> Problems and tasks:
1. Answer the following questions from the vcore thread below:
(a) According to the reply, what tool is the only realistic way to check the difference between vcore at load and vcore at idle?
(b) What vcore reading does the quoted post say CPU-Z gives, and to what value does it fluctuate?
(c) What voltage does the quoted post say Core Temp reports?
2. Reproduce the stretch of the vcore thread from "so then how" through "for the droop.", word for word.

> Selection:

## start

Originally Posted by *bountifulgoods*


so then how would one go about checking the difference between vcore at load and vcore at idle?


Realistically? Only with a DMM, if it's in your skill set. Lookit, all boards suffer from vdroop to a varying degree. Software is totally inaccurate to check with. Your only options are check with a DMM, or ignore it if it isn't creating a problem. When in doubt, bump the vcore up a click to compensate for the droop.


----------



## kidman2505

Quote:


> Originally Posted by *bountifulgoods;11862643*
> oh, ok. So if the only options for CPU Voltage are 1.55+, and my cpu is supposed to be running at 1.325, how do I go about setting this? with VID, I do have the option to go that low, but it sounds to me that you're recommending setting VID to auto/default value and manipulating CPU Voltage instead.
> also on the topic of vCore, any ideas why CPU-Z would be giving me a reading of .976 with fluctuations to .968? surely, this can't be right. Speed fan says the same thing too. Core temp on the other hand is telling me 1.325 (which should be correct), but it doesn't show me any changes between idle and full load voltages. So what's up?
> Thanks.

## end

> Data excerpts:
## start

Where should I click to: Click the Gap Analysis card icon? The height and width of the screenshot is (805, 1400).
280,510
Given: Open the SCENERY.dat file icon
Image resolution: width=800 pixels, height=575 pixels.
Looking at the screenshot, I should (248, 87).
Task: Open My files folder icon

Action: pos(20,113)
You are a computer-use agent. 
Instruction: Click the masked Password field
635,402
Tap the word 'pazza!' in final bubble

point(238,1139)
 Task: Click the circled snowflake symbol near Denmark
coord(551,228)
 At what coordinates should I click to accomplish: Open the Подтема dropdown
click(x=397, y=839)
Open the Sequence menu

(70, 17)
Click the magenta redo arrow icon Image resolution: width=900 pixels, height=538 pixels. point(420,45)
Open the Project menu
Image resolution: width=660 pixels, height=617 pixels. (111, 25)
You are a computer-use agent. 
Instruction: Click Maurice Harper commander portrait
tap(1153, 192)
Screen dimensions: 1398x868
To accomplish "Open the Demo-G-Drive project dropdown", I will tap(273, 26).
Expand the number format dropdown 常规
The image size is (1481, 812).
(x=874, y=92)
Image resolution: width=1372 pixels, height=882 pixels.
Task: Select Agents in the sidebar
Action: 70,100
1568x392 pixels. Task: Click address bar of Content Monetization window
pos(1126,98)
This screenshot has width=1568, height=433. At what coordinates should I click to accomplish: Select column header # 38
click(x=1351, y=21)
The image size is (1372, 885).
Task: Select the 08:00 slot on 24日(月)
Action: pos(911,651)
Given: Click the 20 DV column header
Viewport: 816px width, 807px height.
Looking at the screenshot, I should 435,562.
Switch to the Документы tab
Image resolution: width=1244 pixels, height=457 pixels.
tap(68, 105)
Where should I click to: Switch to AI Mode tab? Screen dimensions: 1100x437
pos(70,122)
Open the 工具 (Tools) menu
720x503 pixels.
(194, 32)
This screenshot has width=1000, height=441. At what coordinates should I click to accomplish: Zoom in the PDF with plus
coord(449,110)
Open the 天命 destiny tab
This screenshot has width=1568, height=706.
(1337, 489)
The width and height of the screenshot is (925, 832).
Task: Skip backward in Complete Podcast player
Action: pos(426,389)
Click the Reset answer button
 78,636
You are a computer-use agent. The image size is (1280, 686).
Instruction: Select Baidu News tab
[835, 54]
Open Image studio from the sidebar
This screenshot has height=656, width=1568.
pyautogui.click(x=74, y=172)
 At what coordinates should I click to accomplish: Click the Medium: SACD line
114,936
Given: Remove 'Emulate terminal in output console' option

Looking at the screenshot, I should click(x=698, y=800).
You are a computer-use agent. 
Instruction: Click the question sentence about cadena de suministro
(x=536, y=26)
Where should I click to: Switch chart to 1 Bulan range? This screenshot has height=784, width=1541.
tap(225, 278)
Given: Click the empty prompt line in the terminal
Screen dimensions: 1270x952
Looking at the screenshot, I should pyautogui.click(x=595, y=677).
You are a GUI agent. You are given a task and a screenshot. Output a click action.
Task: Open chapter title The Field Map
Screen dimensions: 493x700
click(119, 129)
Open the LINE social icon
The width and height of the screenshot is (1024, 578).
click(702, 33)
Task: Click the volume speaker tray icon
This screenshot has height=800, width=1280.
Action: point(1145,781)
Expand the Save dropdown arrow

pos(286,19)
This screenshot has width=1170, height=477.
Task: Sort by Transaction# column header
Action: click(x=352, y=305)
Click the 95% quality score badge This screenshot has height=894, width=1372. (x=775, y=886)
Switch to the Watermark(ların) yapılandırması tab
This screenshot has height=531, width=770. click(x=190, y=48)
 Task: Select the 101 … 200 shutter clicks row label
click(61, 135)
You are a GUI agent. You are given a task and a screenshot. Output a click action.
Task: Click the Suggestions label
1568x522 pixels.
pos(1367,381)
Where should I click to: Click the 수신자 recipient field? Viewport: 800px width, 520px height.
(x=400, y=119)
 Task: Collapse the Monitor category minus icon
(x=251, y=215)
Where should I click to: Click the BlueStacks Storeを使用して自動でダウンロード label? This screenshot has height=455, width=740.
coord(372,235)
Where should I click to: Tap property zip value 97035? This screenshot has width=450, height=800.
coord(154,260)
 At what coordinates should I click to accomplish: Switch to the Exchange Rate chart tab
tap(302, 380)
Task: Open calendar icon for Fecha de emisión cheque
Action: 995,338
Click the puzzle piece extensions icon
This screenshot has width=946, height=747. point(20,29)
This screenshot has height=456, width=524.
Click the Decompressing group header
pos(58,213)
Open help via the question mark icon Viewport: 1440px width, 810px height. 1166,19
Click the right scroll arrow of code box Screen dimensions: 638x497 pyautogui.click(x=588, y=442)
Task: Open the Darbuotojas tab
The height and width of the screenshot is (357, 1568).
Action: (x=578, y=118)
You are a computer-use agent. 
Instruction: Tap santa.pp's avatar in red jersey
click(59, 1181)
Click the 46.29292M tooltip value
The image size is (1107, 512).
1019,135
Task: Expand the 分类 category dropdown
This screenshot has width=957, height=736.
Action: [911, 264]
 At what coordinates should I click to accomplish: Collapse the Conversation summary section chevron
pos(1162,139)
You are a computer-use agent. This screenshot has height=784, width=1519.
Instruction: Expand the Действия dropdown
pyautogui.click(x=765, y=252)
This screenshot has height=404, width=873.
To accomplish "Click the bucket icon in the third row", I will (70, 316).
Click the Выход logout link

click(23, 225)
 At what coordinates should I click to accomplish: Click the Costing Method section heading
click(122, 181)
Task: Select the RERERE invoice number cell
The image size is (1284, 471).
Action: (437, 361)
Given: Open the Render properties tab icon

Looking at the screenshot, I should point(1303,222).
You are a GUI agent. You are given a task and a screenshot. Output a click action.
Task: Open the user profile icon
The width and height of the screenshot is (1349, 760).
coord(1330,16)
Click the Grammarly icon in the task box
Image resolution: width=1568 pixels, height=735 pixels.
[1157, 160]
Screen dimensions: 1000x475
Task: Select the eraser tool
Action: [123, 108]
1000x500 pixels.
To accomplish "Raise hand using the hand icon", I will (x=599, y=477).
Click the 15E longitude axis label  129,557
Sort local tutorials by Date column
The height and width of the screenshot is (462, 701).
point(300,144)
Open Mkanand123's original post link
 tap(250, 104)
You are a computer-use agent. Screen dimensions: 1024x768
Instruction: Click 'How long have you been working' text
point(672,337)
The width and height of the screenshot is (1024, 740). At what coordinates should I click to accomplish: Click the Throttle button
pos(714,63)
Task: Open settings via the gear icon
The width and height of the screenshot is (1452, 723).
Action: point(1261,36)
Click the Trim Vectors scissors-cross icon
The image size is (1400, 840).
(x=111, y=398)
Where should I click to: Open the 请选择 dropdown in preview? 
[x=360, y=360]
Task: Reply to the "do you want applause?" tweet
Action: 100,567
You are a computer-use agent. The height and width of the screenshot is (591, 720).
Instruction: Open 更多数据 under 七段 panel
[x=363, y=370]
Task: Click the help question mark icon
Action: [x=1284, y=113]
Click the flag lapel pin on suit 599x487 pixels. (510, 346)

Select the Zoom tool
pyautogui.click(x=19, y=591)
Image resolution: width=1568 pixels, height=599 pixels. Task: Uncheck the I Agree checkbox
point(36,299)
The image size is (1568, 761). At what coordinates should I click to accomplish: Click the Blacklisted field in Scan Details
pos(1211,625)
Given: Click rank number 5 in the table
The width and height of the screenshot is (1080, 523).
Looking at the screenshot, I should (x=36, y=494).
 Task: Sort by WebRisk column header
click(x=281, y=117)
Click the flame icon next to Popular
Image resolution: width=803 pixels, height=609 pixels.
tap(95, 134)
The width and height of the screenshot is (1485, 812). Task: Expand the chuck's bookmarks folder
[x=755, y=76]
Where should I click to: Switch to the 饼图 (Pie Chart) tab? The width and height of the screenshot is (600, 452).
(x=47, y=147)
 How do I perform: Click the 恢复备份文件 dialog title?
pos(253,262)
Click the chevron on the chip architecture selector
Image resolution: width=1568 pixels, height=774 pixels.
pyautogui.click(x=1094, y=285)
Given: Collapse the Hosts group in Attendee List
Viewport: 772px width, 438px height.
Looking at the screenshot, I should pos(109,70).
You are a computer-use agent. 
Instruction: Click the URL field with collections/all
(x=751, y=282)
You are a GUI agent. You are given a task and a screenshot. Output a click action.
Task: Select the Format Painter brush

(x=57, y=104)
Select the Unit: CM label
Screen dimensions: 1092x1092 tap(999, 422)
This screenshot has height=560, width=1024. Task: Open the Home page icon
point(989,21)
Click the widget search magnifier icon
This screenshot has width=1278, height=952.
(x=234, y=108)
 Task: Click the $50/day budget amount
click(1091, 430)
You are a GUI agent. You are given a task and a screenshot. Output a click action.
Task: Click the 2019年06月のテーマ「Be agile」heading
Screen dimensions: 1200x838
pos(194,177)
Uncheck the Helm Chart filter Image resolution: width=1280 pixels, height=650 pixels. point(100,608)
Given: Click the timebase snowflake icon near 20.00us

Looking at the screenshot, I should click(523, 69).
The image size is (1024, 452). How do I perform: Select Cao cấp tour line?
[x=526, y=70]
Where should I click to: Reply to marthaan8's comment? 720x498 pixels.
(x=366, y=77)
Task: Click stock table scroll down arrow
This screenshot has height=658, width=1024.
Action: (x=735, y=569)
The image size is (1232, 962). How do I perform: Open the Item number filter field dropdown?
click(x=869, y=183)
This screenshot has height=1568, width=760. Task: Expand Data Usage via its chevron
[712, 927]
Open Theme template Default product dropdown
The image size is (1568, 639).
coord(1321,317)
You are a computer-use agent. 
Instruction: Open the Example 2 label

## end

> Answers to the exercises:
1.
(a) A DMM.
(b) .976, fluctuating to .968.
(c) 1.325.

2.
so then how would one go about checking the difference between vcore at load and vcore at idle?


Realistically? Only with a DMM, if it's in your skill set. Lookit, all boards suffer from vdroop to a varying degree. Software is totally inaccurate to check with. Your only options are check with a DMM, or ignore it if it isn't creating a problem. When in doubt, bump the vcore up a click to compensate for the droop.